# Optimal cadence



## bianchi77 (Jul 15, 2008)

What's the optimal cadence for a long ride around 120 Km?


----------



## bill (Feb 5, 2004)

the cadence you trained.


----------



## wim (Feb 28, 2005)

bianchi77 said:


> What's the optimal cadence for a long ride around 120 Km?


There's no such thing. Sometimes you need to be spinning around 100, sometimes you need to turn a large gear at around 70, and most of the times you need to be somewhere in between these extremes.

The nature of the ride determines cadences as well. On a solitary touring ride for example, you're better off at lower cadences and higher gears. But if you're part of a competitive group, higher cadences and lower gears will keep you in that group, especially if there are any kind of spirited accelerations.


----------



## bianchi77 (Jul 15, 2008)

wim said:


> There's no such thing. Sometimes you need to be spinning around 100, sometimes you need to turn a large gear at around 70, and most of the times you need to be somewhere in between these extremes.
> 
> The nature of the ride determines cadences as well. On a solitary touring ride for example, you're better off at lower cadences and higher gears. But if you're part of a competitive group, higher cadences and lower gears will keep you in that group, especially if there are any kind of spirited accelerations.


Thanks for the advice, may be it will be better in 70 to 90 Rpm on front 39- rear 17 ?


----------



## wim (Feb 28, 2005)

Are you riding in a group or alone?

The 70-90 is a good cadence range. As for gears, it depends entirely on your strength and fitness, which I can't judge from afar. I'm a fair-to-middling rider and have always preferred the big ring on long, flat, solitary rides with no wind. I remember being happily stuck on my 52 x 18 for hours. Somehow, the small ring always made me feel as if I was working much too hard to cover ground at a good rate of speed—all mental, I know, but there it is.

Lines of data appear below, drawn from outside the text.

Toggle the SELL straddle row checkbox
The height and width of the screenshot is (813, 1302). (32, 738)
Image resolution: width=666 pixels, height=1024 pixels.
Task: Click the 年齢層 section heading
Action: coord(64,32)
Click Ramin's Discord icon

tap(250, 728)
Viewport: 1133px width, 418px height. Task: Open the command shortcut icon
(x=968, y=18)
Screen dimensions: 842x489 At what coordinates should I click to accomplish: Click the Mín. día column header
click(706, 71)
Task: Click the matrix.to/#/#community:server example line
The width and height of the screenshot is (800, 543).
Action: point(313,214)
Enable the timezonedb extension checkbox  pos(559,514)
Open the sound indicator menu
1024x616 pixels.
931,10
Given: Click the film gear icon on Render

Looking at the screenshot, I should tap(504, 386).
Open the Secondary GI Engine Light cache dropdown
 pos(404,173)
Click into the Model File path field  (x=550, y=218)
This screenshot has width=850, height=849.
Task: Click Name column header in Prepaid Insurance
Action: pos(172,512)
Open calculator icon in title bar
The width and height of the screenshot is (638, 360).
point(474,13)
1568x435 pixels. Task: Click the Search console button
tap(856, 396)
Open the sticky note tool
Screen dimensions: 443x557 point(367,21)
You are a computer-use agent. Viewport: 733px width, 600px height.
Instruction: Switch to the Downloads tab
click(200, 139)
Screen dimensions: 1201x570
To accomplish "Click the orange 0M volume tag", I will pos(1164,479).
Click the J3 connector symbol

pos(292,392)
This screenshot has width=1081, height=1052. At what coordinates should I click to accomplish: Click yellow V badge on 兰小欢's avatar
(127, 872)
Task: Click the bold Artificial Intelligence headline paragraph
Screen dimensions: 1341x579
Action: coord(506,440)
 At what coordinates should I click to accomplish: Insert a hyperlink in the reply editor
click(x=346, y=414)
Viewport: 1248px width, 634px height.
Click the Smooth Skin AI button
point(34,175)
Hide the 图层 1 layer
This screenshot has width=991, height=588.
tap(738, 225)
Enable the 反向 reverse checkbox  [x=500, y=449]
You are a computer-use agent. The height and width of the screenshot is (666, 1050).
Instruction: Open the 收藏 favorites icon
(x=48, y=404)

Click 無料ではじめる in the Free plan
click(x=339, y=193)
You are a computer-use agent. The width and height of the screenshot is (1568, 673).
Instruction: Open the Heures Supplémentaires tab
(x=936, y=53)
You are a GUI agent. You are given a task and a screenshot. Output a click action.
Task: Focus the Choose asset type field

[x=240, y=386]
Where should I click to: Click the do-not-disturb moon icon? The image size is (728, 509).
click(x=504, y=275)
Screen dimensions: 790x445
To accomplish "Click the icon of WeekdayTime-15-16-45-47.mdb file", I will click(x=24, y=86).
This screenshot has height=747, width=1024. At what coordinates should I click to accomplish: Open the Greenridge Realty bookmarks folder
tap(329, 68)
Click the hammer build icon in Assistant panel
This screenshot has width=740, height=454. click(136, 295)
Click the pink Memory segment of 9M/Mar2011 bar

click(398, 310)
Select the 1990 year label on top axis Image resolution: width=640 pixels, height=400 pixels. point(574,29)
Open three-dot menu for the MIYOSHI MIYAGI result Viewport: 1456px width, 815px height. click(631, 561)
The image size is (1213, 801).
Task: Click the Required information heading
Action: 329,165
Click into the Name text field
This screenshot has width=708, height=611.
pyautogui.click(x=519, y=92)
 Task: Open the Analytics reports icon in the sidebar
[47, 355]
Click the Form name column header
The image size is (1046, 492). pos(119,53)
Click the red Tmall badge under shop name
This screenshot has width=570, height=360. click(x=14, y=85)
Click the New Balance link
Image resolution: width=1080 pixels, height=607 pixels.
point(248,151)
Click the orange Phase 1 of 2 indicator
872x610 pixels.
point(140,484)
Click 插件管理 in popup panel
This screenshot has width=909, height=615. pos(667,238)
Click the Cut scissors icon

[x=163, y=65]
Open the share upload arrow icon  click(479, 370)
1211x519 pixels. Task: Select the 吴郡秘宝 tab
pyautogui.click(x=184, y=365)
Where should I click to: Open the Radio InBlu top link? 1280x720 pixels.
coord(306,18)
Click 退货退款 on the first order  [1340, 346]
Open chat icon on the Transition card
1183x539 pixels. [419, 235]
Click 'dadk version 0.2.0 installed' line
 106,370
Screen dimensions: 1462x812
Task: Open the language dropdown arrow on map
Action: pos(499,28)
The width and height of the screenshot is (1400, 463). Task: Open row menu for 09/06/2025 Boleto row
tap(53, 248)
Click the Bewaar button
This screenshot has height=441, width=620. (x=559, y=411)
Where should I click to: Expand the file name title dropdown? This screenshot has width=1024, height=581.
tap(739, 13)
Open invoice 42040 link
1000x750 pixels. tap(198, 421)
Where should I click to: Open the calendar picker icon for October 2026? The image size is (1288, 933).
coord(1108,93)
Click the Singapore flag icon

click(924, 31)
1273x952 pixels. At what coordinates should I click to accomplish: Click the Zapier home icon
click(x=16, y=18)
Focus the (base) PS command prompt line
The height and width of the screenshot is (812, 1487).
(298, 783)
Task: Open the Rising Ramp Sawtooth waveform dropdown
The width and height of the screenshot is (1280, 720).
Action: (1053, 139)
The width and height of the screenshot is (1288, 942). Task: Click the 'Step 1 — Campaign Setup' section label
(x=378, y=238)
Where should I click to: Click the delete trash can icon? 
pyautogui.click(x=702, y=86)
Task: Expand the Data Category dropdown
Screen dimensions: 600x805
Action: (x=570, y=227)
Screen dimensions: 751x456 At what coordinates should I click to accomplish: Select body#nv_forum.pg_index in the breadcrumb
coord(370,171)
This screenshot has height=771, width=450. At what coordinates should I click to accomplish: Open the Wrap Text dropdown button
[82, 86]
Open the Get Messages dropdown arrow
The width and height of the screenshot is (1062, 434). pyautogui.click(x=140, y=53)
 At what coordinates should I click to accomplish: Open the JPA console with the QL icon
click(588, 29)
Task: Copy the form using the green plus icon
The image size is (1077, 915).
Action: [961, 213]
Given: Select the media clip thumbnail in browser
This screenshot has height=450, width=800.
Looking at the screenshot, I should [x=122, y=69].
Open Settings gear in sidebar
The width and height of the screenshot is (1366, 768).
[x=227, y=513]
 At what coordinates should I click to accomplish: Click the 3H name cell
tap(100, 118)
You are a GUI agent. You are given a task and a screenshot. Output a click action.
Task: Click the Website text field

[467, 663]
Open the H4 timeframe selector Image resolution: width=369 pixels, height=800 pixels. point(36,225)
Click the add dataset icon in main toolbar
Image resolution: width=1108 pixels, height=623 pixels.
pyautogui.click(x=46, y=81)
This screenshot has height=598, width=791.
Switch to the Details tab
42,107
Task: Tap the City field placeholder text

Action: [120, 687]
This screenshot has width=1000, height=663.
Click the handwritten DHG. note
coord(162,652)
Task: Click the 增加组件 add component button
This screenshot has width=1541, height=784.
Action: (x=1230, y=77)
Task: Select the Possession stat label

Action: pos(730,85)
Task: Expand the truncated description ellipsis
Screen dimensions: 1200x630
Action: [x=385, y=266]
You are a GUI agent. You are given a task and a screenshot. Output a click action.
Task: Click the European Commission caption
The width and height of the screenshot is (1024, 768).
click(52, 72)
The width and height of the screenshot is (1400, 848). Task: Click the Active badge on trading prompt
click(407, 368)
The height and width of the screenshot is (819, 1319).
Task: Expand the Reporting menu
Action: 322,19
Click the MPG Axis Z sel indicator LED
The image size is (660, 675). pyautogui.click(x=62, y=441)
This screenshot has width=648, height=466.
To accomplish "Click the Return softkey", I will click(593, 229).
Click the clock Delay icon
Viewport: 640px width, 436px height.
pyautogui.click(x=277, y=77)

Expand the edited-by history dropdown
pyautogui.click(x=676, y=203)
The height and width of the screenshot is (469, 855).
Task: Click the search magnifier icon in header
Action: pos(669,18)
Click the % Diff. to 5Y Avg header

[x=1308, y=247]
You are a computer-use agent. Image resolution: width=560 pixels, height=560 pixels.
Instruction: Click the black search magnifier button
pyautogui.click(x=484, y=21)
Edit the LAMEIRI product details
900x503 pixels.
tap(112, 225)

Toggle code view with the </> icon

For what it's worth: there's a small advantage to a big ring-bigger cog combo: it's easier on your drive train. The more teeth involved, the less wear (not true if you cross-chain, of course).


----------



## bianchi77 (Jul 15, 2008)

wim said:


> Are you riding in a group or alone?
> 
> The 70-90 is a good cadence range. As for gears, it depends entirely on your strength and fitness, which I can't judge from afar. I'm a fair-to-middling rider and have always preferred the big ring on long, flat, solitary rides with no wind. I remember being happily stuck on my 52 x 18 for hours. Somehow, the small ring always made me feel as if I was working much too hard to cover ground at a good rate of speed—all mental, I know, but there it is.
> 
> For what it's worth: there's a small advantage to a big ring-bigger cog combo: it's easier on your drive train. The more teeth involved, the less wear (not true if you cross-chain, of course).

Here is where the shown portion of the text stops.